[WRITTEN TASK]
Could you reproduce the passage on the complainants' allegations between "3. 330. Following" and "Caetano under control.", inclusive?

[SELECTED TEXT]
┌──
A. Allegations of the complainants

A. Allegations of the complainants
  1. 328. The complaints of FNT, WFTU and CLAT, which were sent to the ILO by telegram, refer to the government decision to place under control the trade unions of the metallurgical and engineering industries of the State of Sao Paulo following a strike to obtain higher wages. CLAT also refers to dismissals affecting 450 workers.
  2. 329. In its letter of 26 March 1979 WCL states that during collective bargaining in the metallurgical sector in Sao Bernardo do Campo, Santo André and Sao Caetano (all in the Sao Paulo industrial area), the employers' representatives refused to grant a 20 per cent wage increase which, according to WCL, was merely an adjustment to make good the loss of purchasing power.
  3. 330. Following this refusal votes were taken in workers' assemblies - certain of which were attended by over 80,000 persons - and it was decided to call a strike of unlimited duration beginning 13 March 1979. The Government declared this move to be unlawful under legislation which, according to WCL, virtually denies the right to strike. Furthermore, continues the complainant organisation, although the strike spread to other major industrial centres of the State of Sao Paulo, such as Jundiai and Sao José dos Campos, the Government decided to place all the metalworkers' unions of Sao Bernardo do Campo, Santo André and Sao Caetano under control.
  4. 331. WCL attaches to its letter of 11 May 1979 a communication dated 28 April 1979 addressed to the ILO by the National Labour Front and supported by the dismissed officials of the metalworkers unions of Sao Bernardo do Campo, Diadema and Santo André, the Metalworkers' Union of Sao Paulo, the Union of Workers in the Metallurgical Industries of Osasco and 12 other Brazilian workers' organisations in various sectors of activity.
  5. 332. The documents annexed to the communication of ENT indicate that there are certain weaknesses in the Brazilian legislation. Firstly, it does not provide for effective sanctions against undertakings which do not respect the law. Secondly, it establishes strict supervision of unions by the Ministry of Labour by allowing the Minister or his regional delegates to intervene in any organisation on any pretext whatsoever. Thirdly, the right to strike of workers is non-existent. Finally, as from 1967, severance pay for older workers and stability of employment have been seriously affected by the creation of the "length of service guarantee fund", in that the guarantee of employment for trade union leaders is only temporary and that severance pay has been reduced without just cause.
  6. 333. The ENT documentation also points out that, despite the provisions of section 616 of the consolidation of Labour Laws, under which employers do not have the right to refuse to bargain, they systematically attempt to evade their obligations when serious matters are to be discussed. Moreover, when problems arising out of collective agreements are brought before the labour courts, these do not examine the questions raised or confine themselves to applying the wage increases decided by the executive.
  7. 334. As regards the labour dispute to which the complaints refer, it is stated that the trade unions in which the Ministry of Labour has intervened are geographically based in the seven centres of Greater Sao Paulo, where the automobile industry is concentrated.
└──
[DATA RECORDS]
┌──
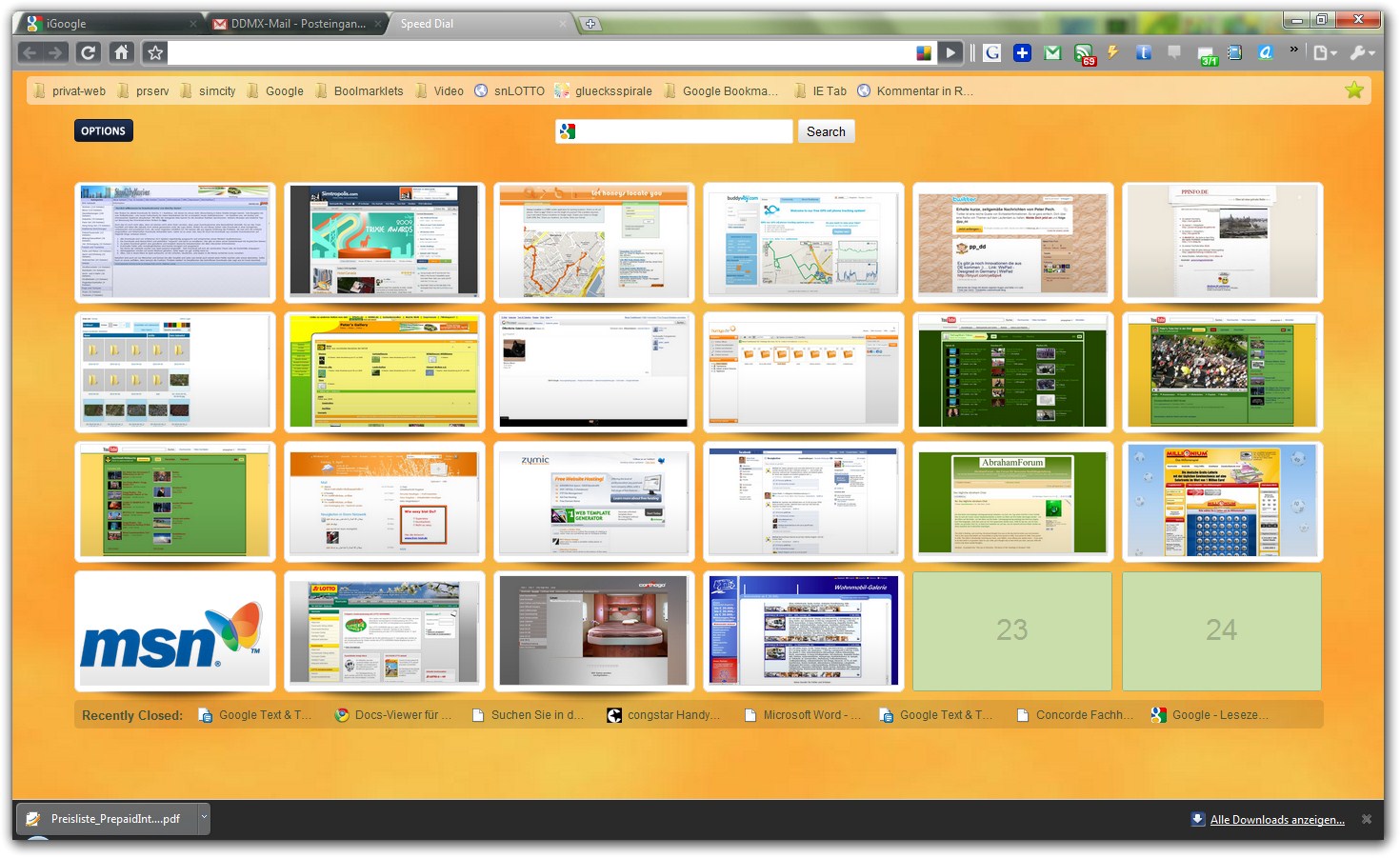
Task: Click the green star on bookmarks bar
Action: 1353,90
└──
┌──
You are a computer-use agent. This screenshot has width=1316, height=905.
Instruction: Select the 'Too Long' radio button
└──
[THE COMPLETED TASK]
3. 330. Following this refusal votes were taken in workers' assemblies - certain of which were attended by over 80,000 persons - and it was decided to call a strike of unlimited duration beginning 13 March 1979. The Government declared this move to be unlawful under legislation which, according to WCL, virtually denies the right to strike. Furthermore, continues the complainant organisation, although the strike spread to other major industrial centres of the State of Sao Paulo, such as Jundiai and Sao José dos Campos, the Government decided to place all the metalworkers' unions of Sao Bernardo do Campo, Santo André and Sao Caetano under control.